The treatment consists in the thorough removal of the calcic
deposit when present, and the scraping of the root of the tooth
over the entire ulcerated surface, and the application of antiseptic
and astringent remedies, such as listerine, aromatic sulphuric
acid, etc.
Maxillary Abscess may be due to caries or the diseases of the
teeth, or to pathological changes occurring in the structure of the
bone itself.
Treatment.—The treatment of maxillary abscess consists either
in puncture or incision, and the extraction of one or more of the
teeth if they are found to be connected with the origin of the
disease.

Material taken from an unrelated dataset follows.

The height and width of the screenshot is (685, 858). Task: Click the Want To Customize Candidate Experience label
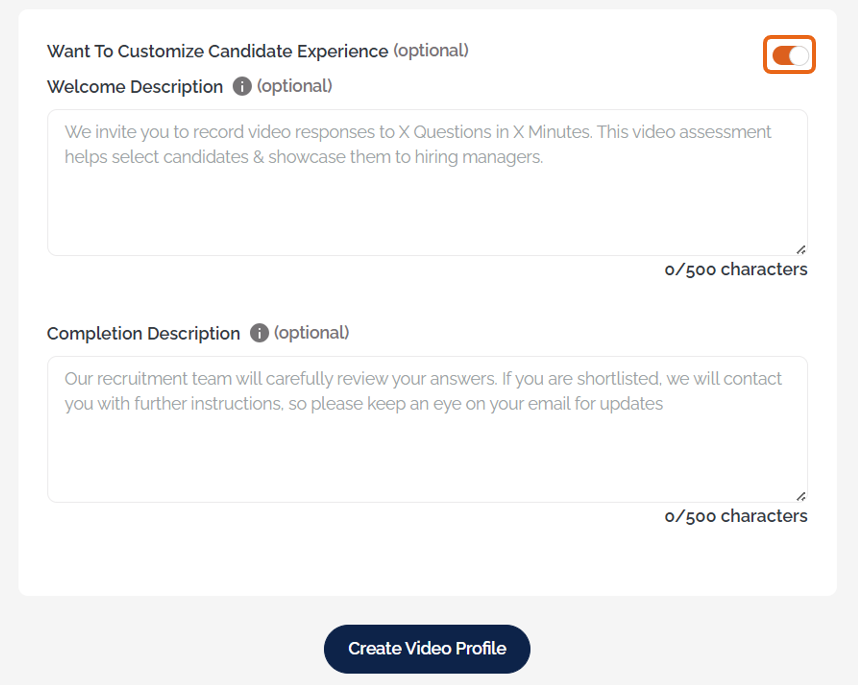coord(217,51)
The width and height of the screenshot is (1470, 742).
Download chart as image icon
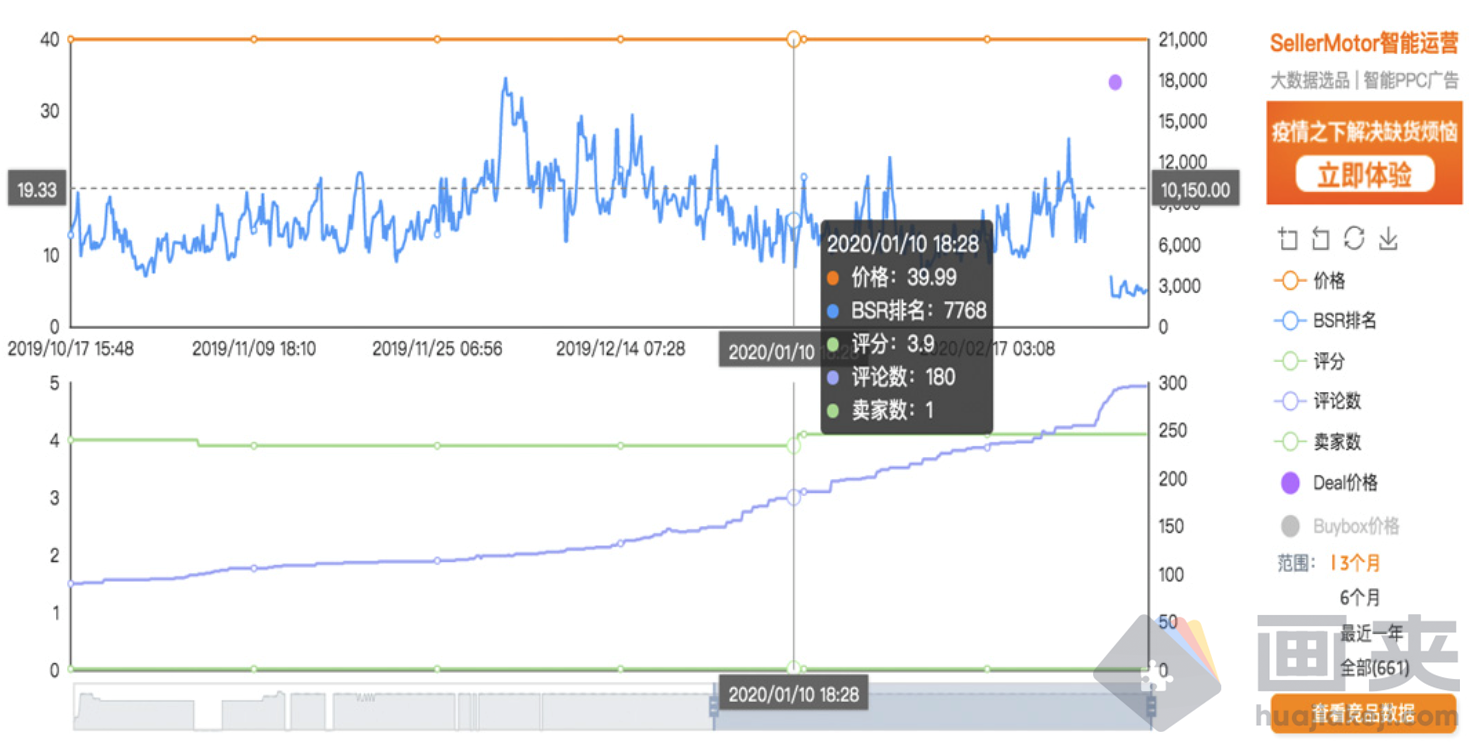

If free drainage be established by an early incision, the
arrest of the disease is practically secured : it is sometimes neces-
sary to remove a portion of the alveolar process. The presence
of dead bone should be determined, and such removed, with other
offending matter. Free drainage should be maintained until com- «
plete recovery is brought about. The abscess may be opened
under cocaine anaesthesia, a soft rubber drainage tube be inserted,
and the cavity thoroughly irrigated and disinfected with a I to
2,000 bichloride of mercury solution. A safety pin may be
placed at the external end of the tube, and a strip of iodoform
gauze put between it and the skin ; over this the ordinary bi-
chloride gauze dressing may be secured by a roller bandage.